Unfortunatly I'm too short in space on my laptop to start using it atm, but i have another box on which i will for sure enable it from the begining when i install it (hopefully in a few days).
Oops, this one is a 404.
Quote: | Installing debug sources is disabled for package names ending in "-sources" or "-headers". Generally this is the right thing to do, but it's a nasty hack. |
Maybe it would be useful to have a config where one could list some patterns to match on cat/pkg to define what to exclude. Like KEEPDEBUG_EXCLUDE="*/*-sources */*-headers sys-kernel/* ..."

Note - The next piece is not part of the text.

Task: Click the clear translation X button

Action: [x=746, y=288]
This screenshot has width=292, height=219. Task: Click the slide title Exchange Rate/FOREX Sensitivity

Quote: | Unfortunately, for packages where lots are built from the same sources (e.g. the ruby-gnome family) the same set of debug sources will be saved many times over. I can't see a way around this; | Me neither. You could think of using upstream names for the sources dirs you save, but that:
- would produce a lot of collisions at merge time sure
- would lead to nasty bugs if two packages use "foobar-1.1" with different patches
- would not work anyway for packages using several sources tree
Quote: | Hope someone finds this useful; post, pm or email me with any comments or suggestions. |
Just some naive questions... What about memory footprint at runtime: do you always get the +40% of debug symbols, or are they loaded only when you gdb your core file or things like that? And what if i build a binary or lib using debugsymbols but later move/delete the symbols dir, will it be a problem to run it?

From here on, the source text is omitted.